Quoted passage
>> Start
Re: Improving executor performance - tidbitmap

From: Robert Haas <robertmhaas(at)gmail(dot)com>
To: Andres Freund <andres(at)anarazel(dot)de>
Cc: "pgsql-hackers(at)postgresql(dot)org" <pgsql-hackers(at)postgresql(dot)org>
Subject: Re: Improving executor performance - tidbitmap
Date: 2016-07-17 12:32:17
Message-ID: CA+Tgmob0wCGxr4byD08HCP6Km-k-qFtUja0MPDRn1bFw9Ov+UQ@mail.gmail.com
Views: Raw Message | Whole Thread | Download mbox | Resend email
Thread:
Lists: pgsql-hackers

On Wed, Jul 13, 2016 at 11:06 PM, Andres Freund <andres(at)anarazel(dot)de> wrote:
> On 2016-06-24 16:29:53 -0700, Andres Freund wrote:
>> 4) Various missing micro optimizations have to be performed, for more
>> architectural issues to become visible. E.g. [2] causes such bad
>> slowdowns in hash-agg workloads, that other bottlenecks are hidden.
>> End
Directive
Return the passage of the executor-performance email from "On Wed, Jul" up to and including "bottlenecks are hidden.", character for character.

Given information
>> Start
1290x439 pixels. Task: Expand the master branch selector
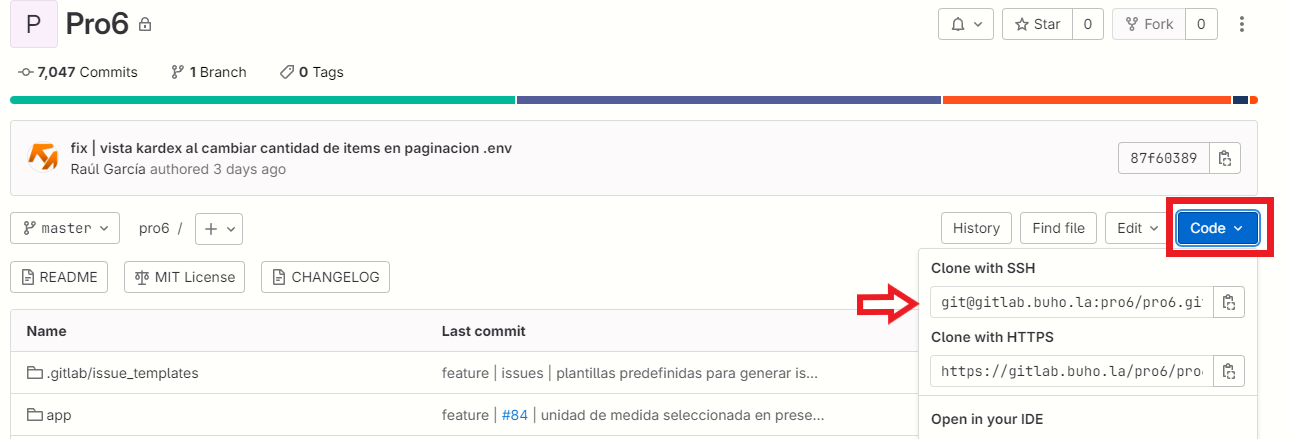point(65,228)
>> End
Answer to the problem
On Wed, Jul 13, 2016 at 11:06 PM, Andres Freund <andres(at)anarazel(dot)de> wrote:
> On 2016-06-24 16:29:53 -0700, Andres Freund wrote:
>> 4) Various missing micro optimizations have to be performed, for more
>> architectural issues to become visible. E.g. [2] causes such bad
>> slowdowns in hash-agg workloads, that other bottlenecks are hidden.